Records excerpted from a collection
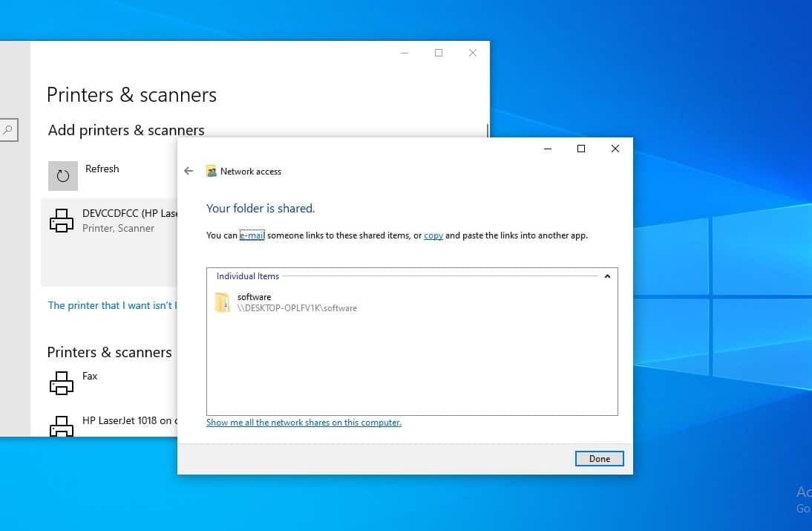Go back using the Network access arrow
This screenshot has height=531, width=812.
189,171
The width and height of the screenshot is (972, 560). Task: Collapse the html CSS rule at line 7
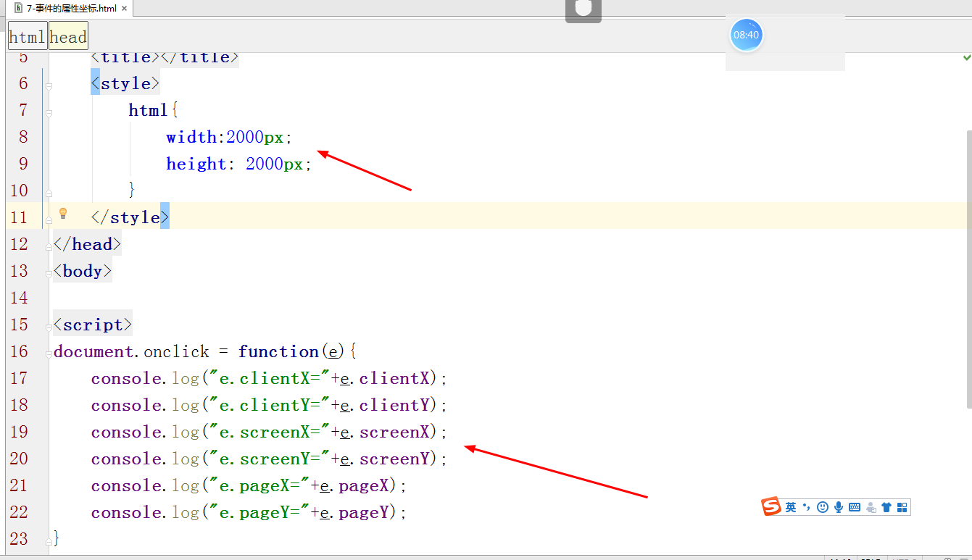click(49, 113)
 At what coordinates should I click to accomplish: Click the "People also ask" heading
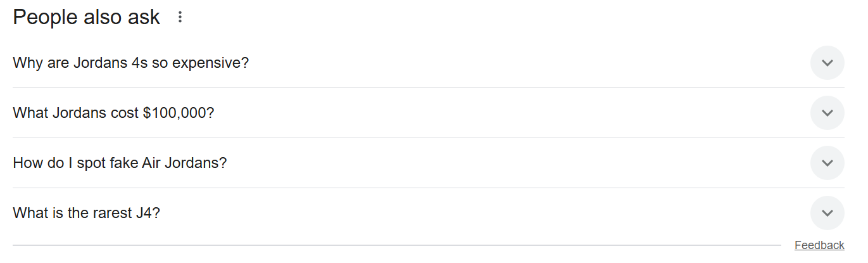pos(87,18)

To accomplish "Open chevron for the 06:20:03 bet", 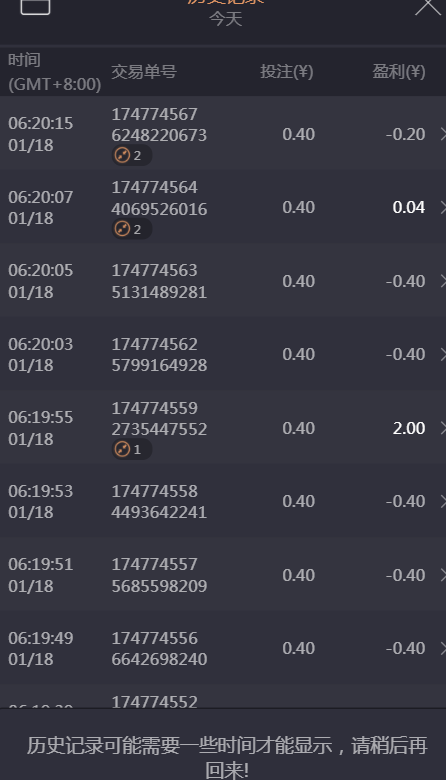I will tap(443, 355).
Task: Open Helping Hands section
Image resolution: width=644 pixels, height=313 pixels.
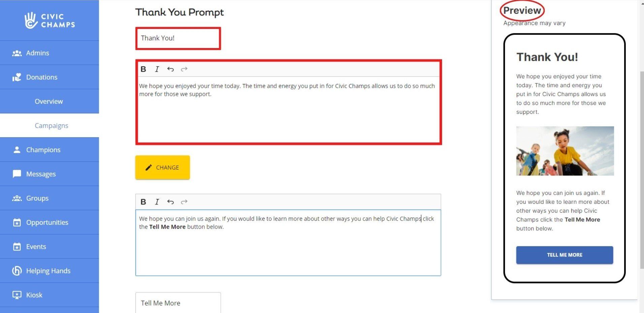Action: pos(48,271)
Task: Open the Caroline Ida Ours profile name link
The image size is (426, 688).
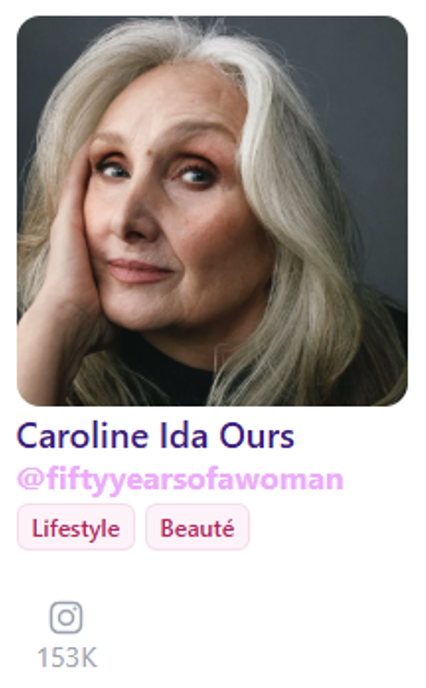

_EXERCISE AIM_
Copy out, without any pictures, the lines of the records above from the one containing "Image resolution: width=644" through the final line, both ends included.

_EXPECTED ANSWER_
Image resolution: width=644 pixels, height=313 pixels.
Action: pos(48,271)
Task: Open the Caroline Ida Ours profile name link
The image size is (426, 688).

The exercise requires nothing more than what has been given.